* _Reading text_:
***

If you told me seven years ago, that video games would spawn a whole other industry where gamers become athletes, and bragging rights turn into lump sums of cash – 18-year-old me would’ve asked you what you were smoking, and if I could take a hit.
Many years on, competitive gaming has gone from being a scene to becoming a multi-billion-dollar industry, where the best at their game (pun intended) walk away with millions.
That’s how far video games and the e-sports arena have come; but where do we, Malaysia, stand in the grand scale of things? In conjunction with the Taiwan Excellence Esports Cup 2019 (TEEC 2019), I spoke to two prominent figures in the local scene – Muhammad ‘Flava’ Farouq and Tiffani ‘Babyoling’ Lim – to get their thoughts on the matter.
Speaking to Farouq about Malaysia’s position in the very lucrative e-sports industry, he believes that Malaysia has become big-game players in e-sports, recalling a time where he was the country’s only caster for Dota 2. Casting was very much a niche in the region too.

***

* _Work task A_:
Answer these questions about the e-sports article, one line each:
(i) How old was the writer seven years ago?
(ii) Which event did the interviews take place in conjunction with?
(iii) For which game was Farouq once the country's only caster?
* _Work task B_:
Please copy the part of the e-sports article starting with "Many years on, competitive" and going on through "the region too.", renaming "Farouq" to "Flava".
* _Work task C_:
Go on with the e-sports article from the point where it stops.
The listing that comes next is separate material and has no connection to the e-sports article.

* _Exercise data_:
***

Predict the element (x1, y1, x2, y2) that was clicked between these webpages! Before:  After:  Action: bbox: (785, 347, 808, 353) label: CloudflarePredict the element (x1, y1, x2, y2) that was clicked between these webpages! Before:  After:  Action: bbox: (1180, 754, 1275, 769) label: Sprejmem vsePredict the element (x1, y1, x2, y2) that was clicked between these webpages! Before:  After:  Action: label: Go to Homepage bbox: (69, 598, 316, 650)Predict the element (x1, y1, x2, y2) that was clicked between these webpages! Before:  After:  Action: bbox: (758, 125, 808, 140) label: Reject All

***

* _Task result A_:
(i) 18
(ii) The Taiwan Excellence Esports Cup 2019 (TEEC 2019)
(iii) Dota 2

* _Task result B_:
Many years on, competitive gaming has gone from being a scene to becoming a multi-billion-dollar industry, where the best at their game (pun intended) walk away with millions.
That’s how far video games and the e-sports arena have come; but where do we, Malaysia, stand in the grand scale of things? In conjunction with the Taiwan Excellence Esports Cup 2019 (TEEC 2019), I spoke to two prominent figures in the local scene – Muhammad ‘Flava’ Flava and Tiffani ‘Babyoling’ Lim – to get their thoughts on the matter.
Speaking to Flava about Malaysia’s position in the very lucrative e-sports industry, he believes that Malaysia has become big-game players in e-sports, recalling a time where he was the country’s only caster for Dota 2. Casting was very much a niche in the region too.

* _Task result C_:
Six years on, he’s gone on to be Chief of Information for Esports Malaysia (ESM), while casters are a dime a dozen. The industry in Malaysia has come so far that at least one major Dota 2 tournament is held per month, each with RM50,000 prize pools – minimum. Sounds like a happy ending, no?
Not quite – Farouq also points out that there’s still some pessimism when in the perception of competitive gaming; part in due to its roots to traditional gaming. He adds that his parents still haven’t truly accepted his career choice in the industry. “In a family where everyone’s either a doctor or an accountant, it was hard for my parents to understand what I do in e-sports,” he says.
Tiffani, Head of Esports and Events at Battle Arena, agrees as well that there are stigmas associated with the industry due to its roots formed from our local cyber café culture (if you’re old enough, you’d remember a time when police raids happened regularly at these joints – I know I do). At the same time however, the same cyber café culture has bred a generation that enjoys competitive gaming – Tiffani cites old clan or turf wars as early forms of competitive gaming that has embed a competitive spirit in today’s Malaysian athletes (e-sports athletes that is).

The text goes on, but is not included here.